6 - Em primeiro lugar, porque todas as alusões feitas ao artigo 39º do Código de Processo Civil durante o processo o são numa fórmula única e lacónica que não pode ter-se como suscitação adequada de uma questão de constitucionalidade. É assim: 'a aplicação do artigo 39º do CPC à hipótese dos autos é inconstitucional'. Esta fórmula não tem em lugar algum uma qualquer contextualização discursiva que possa fazer entrever um verdadeiro problema de constitucionalidade. Além disso, não é a aplicação mais ou menos recta do direito que o Tribunal Constitucional controla no exercício das suas competências: é antes o valor de cada norma, tida em si mesma no confronto com a Constituição.
Não pode, pois, dizer-se que sobre o artigo 39º do Código de Processo Civil haja sido gizada, durante o processo, uma qualquer controvérsia constitucional.

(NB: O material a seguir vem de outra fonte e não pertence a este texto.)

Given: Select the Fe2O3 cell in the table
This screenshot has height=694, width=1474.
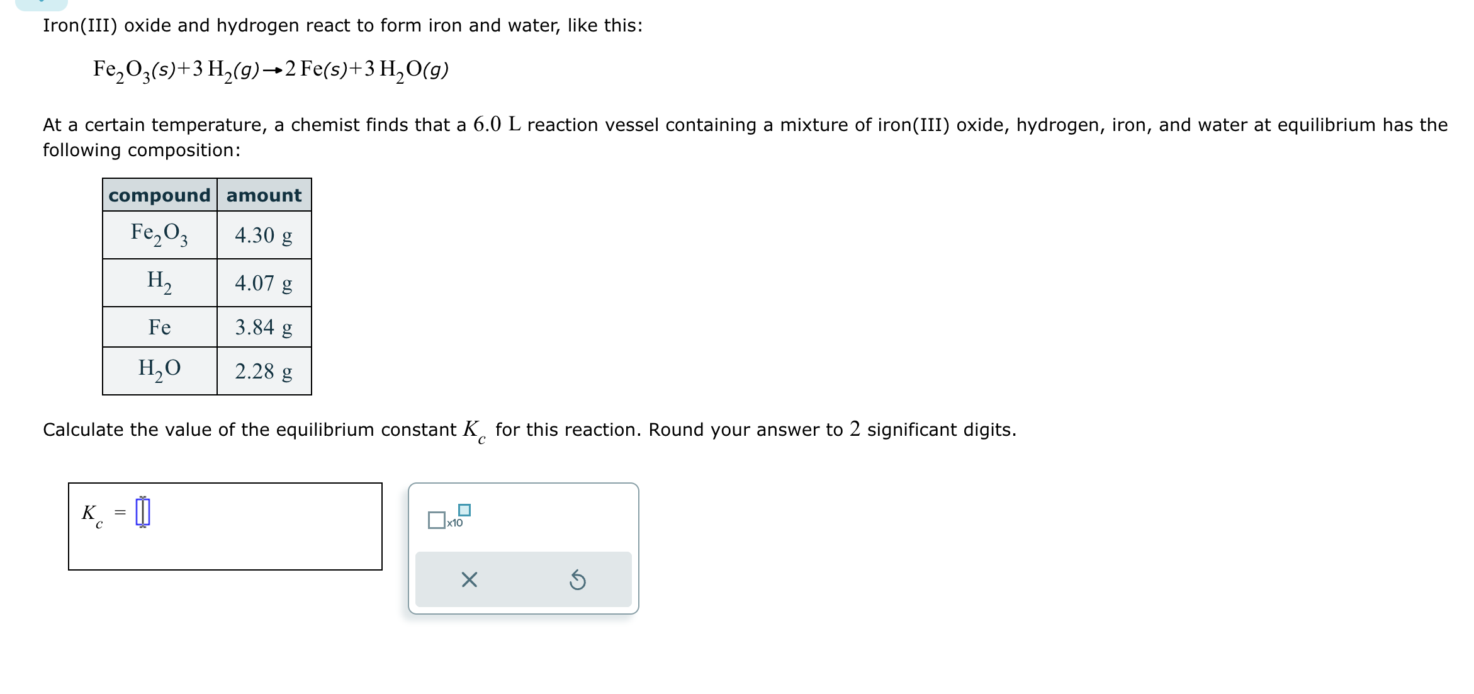Looking at the screenshot, I should click(159, 235).
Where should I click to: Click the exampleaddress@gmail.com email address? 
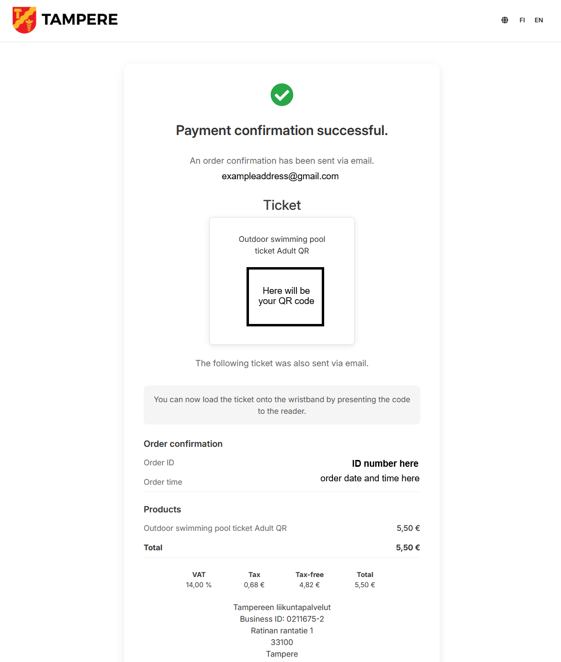(x=280, y=176)
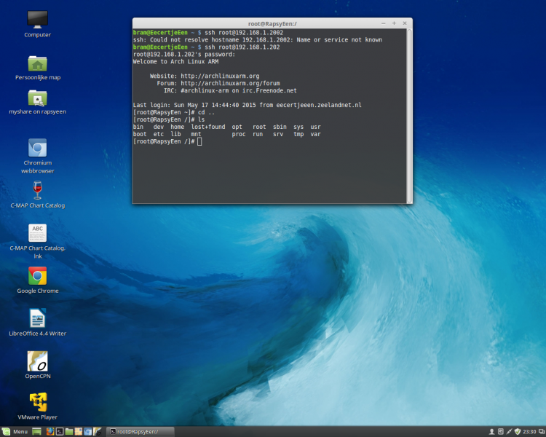The width and height of the screenshot is (546, 437).
Task: Open the clock calendar showing 23:30
Action: click(531, 432)
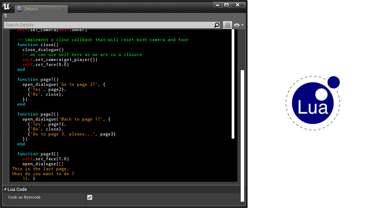This screenshot has height=208, width=381.
Task: Open the property matrix grid view
Action: point(228,25)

É que, como se afirmou no acórdão nº 269/94, D.R., II Série, de
18 de Dezembro de 1994, 'Suscitar a inconstitucionalidade de uma norma jurídica
é fazê-lo de modo tal que o tribunal perante o qual a questão é colocada saiba que tem uma questão de constitucionalidade determinada para decidir. Isto reclma, obviamente, que [...] tal se faça de modo claro e perceptível, identificando a norma (ou um segmento dela ou uma dada interpretação da mesma) que (no entender de quem suscita a questão) viola a Constituição; e reclama, bem assim, que se aponte o porquê dessa incompatibilidade com a lei fundamental, indicando, ao menos, a norma ou o princípio constitucional infringido'.
E, assim, o acórdão da Relação de Lisboa, ao referir a norma do artigo 39º do C.P.C., não está a resolver um problema de constitucionalidade, pois que nenhum problema de constitucionalidade em sentido verdadeiro e próprio lhe foi posto. Nos próprios termos do acórdão, a norma foi dada como inconstitucional 'sem qualquer base jurídica'.
7 - Em segundo lugar, durante o processo, não foi nunca suscitada uma qualquer questão de constitucionalidade do artigo 300º, nº 5, do Código de Processo Civil. Nas peças processuais indicadas pelos recorrentes nada se diz sobre este tema.
8 - No processo, não se verificam pois os pressupostos do recurso de constitucionalidade, como o exige o artigo 70º, nº 1, alínea b), da Lei nº
28/82, de 15 de Novembro. Por isso que o Tribunal não deve tomar conhecimento do recurso.
II - Sejam ouvidas as partes, nos termos e para os efeitos do artigo
78º-A, nº 1, da Lei do Tribunal Constitucional. Prazo: cinco dias. Notifique.